The Vancouver School Board recently cut about $18 million from its budget in order to make up for shortfall next year.The Vancouver School Board recently cut about $18 million from its budget in order to make up for shortfall next year. (CBC)

A Vancouver parent says the recent school budget cuts are targeting special needs students in a discriminatory way, and she is joining others to take their fight to court.

Last week the board cut an estimated $18 million from its budget to make up for a funding shortfall for next year.

But Dawn Steele says those cuts will hit students like her son Sean, 17, harder than most.

Steele says the school board is disproportionately cutting services for special needs children and that amounts to discrimination.
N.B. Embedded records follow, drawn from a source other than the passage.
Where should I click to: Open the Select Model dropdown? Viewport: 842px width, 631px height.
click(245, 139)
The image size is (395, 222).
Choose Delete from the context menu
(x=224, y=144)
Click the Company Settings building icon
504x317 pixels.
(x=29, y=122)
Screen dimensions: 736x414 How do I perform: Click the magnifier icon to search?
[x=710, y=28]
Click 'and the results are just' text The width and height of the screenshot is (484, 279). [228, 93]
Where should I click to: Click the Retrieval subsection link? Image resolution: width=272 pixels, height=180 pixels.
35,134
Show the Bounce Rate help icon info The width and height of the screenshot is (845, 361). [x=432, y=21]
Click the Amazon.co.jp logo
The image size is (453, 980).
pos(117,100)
"The only option that is left is for families to go to court," she told CBC News.

Her son Sean has autism and depends on a full-time teaching aid to help get him through half of his classes, said Steele.
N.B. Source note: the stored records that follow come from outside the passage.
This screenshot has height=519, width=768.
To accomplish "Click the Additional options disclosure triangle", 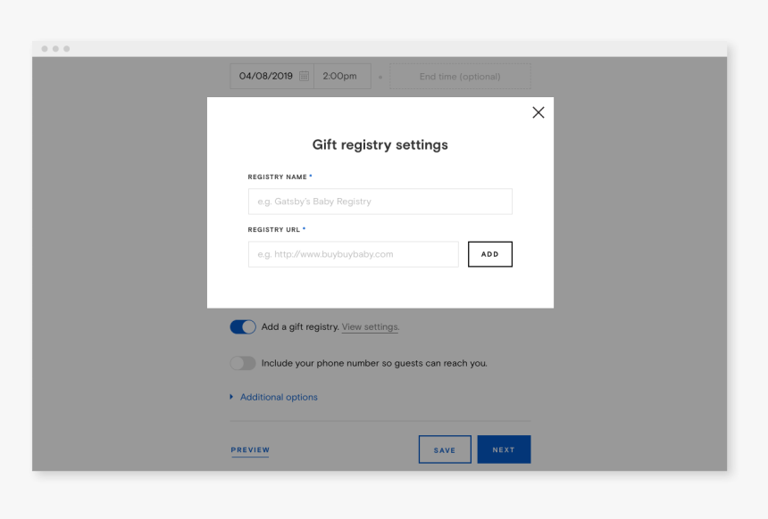I will pos(230,397).
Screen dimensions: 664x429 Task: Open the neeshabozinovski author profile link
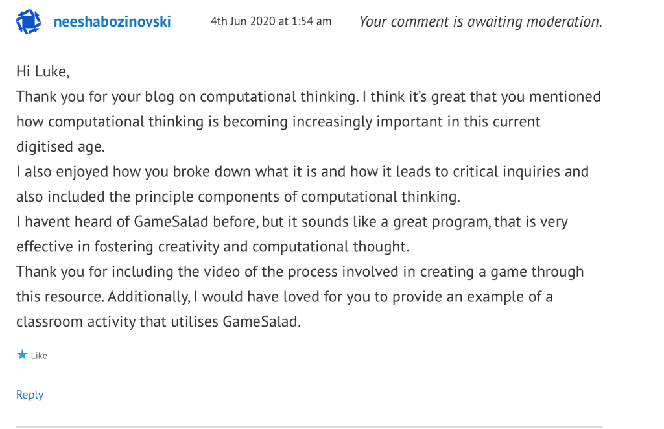coord(112,21)
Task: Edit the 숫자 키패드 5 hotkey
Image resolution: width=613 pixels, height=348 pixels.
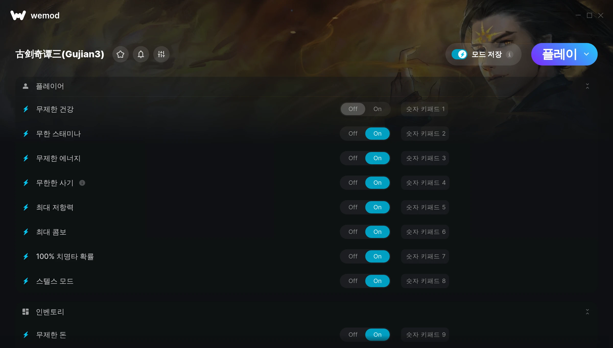Action: point(425,207)
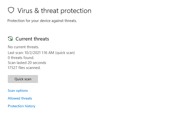
Task: Click the 'No current threats.' status text
Action: click(23, 47)
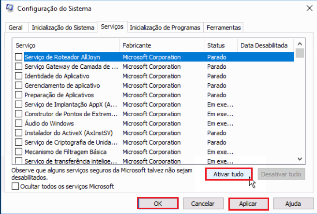Open the Geral tab
The width and height of the screenshot is (317, 214).
coord(16,28)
But with the Vancouver School Board's budget cuts announced this week, that extra help could disappear in the fall.

Nearly 60 positions like consultants, specialists, speech and language pathologists and resource teachers were cut in the recent budget.

Steele says at time when the number of special needs students is rising, the cuts are unacceptable.

"These are the kids that have their formal diagnosis are up 35 per cent … and at the same time we've cut their direct supports by 25 per cent," said Steele.

Details of the legal action will be worked out in the fall, but Steele says she and other parents of special needs students will do what ever it takes to restore services for their children.

"Whatever avenue is most likely to produce a result, whether that's the school board, whether that's the ministry, whether that's a class-action suit, whether it's picking an individual child and having some sort of a representative action," said Steele.

The Vancouver School Board has blamed the budget cuts on provincial funding levels, while the education minister has blamed the school board for failing to properly plan for its financial future.